TEXTO DA PÁGINA.
Me desvencilhei da mochila, peguei um bloco, caneta para anotações, verifiquei se a máquina Yashica FX-D tinha filme e fui começar a prosa com o pessoal entre uma cuia e outra, acompanhado de uma cachacinha e um picadinho de charque para amansar a fome. De longe dava para ver a manada de búfalos, chifre torno, pesadão. Alguns chegam a mais de uma tonelada.
O bicho tem cara feia mas é manso, garantiu o capataz. Proseamos um bom tempo e anotei enquanto o fogo estava recebendo mais lenha para o jantar.
Como sempre, um bom pedaço de carne assada, carreteiro, queijo do Uruguai e pão que a patroa assou no forno de barro pela manhã para receber o moço da cidade. O jantar no campo é cedo, para dormir cedo e acordar de madrugada para render o dia. Antes de dormir uma cantoria para relaxar com um trago de caña que trouxeram lá de Santo Antônio da Patrulha. É um santo calmante. Mas um chá de cidreira não pode faltar ou uma gemada com leite e casca de laranjeira.
Lá pelas 4h30 da madrugada me acordo com a movimentação da peonada. Um já principiou o fogo para o mate e café de chaleira. O leite era tirado na hora para o camargo que nada mais é do que uma caneca esmaltada de café preto forte que se leva até a teta da vaca e tira o leite direto na caneca. Quentinho e cremoso, melhor que qualquer capuccino feito nas melhores cafeterias da Itália. Uns comem pão com salame, outros um bom pedaço de charque, outros carreteiro que sobrou ou as lascas de churrasco da noite anterior. Cortei duas fatias do pão caseiro e atolei quatro colheradas de dulce de leche Conaprole ali do Uruguai e um pedaço generoso de queijo de búfala. Ficou gordinho e delicioso, mal consegui abrir a boca para morder de tão grande que era o lanchinho. Para garantir o dia, preparei mais dois sanduíches igualmente bem preparados com nata, queijo e carne. Cavalgar pela estância me levaria o dia e peão não volta para o almoço. Só vem para casa ao terminar a lida, lá pelas cinco da tarde.
Sentando no cepo, fiquei com minha caneca de café, tentando comer meu pão com doce de leite e queijo e observando a movimentação, anotando e fotografando.
Mais adiante numa baia um peão estava escovando uma égua zaina (pelos pretos e castanho entrelaçados). Escovou o rabo, o lombo, acariciou suas crinas negras e conversava com a égua. Carinho igual se faria numa bela morena. Botou o freio, encilhou, manta, sela, barrigueira, estribos. Apertou bem, puxou as rédeas, deu um tapa no traseiro e elogiou:
Muy hermosa Zélia.
Se achegou perto de mim e disse que o patrão mandou aprontar a Zélia para eu camperear. Agradeci e questionei se o animal era arisco, aporreado. Garantiu que não. Era ensinada e calma. Mas se eu fosse pros lado do Uruguai que eu tivesse cuidado com os porcos. Deu uma risada, pensando no que estava falando. Eu com medo de porcos, me criei vendo chiqueirão. Era Landrace, Large White, Duroc, porco carne, porco banha e outros menos cotados.

REQUISITOS DA TAREFA. Traduza para o inglês esta frase do relato sobre a vida na estância: "O jantar no campo é cedo, para dormir cedo e acordar de madrugada para render o dia."

Linhas sobre onde os itens aparecem.
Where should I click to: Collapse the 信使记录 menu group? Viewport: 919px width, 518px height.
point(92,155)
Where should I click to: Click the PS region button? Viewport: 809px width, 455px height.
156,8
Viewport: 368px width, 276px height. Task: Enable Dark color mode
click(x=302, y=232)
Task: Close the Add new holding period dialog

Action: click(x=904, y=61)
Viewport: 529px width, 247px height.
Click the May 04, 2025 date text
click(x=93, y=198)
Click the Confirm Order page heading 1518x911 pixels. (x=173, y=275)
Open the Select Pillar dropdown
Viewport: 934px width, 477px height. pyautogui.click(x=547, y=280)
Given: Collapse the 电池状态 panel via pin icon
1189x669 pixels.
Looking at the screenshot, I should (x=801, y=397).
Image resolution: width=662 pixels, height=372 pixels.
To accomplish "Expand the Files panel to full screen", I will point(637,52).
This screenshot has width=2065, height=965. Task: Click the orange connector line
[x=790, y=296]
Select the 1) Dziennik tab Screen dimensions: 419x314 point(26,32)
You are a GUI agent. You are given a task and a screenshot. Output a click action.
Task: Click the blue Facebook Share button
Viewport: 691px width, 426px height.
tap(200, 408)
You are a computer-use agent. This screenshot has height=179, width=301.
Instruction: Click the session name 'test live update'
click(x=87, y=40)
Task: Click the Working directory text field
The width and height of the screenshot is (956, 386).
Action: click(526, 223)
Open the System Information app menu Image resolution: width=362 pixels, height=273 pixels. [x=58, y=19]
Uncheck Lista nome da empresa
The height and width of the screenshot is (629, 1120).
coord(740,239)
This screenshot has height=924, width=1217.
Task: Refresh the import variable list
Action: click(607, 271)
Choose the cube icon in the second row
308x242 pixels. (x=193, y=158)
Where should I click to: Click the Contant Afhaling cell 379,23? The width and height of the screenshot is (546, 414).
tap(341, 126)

RESPOSTA À TAREFA. Dinner in the countryside is early, so people can go to bed early and wake up before dawn to make the most of the day.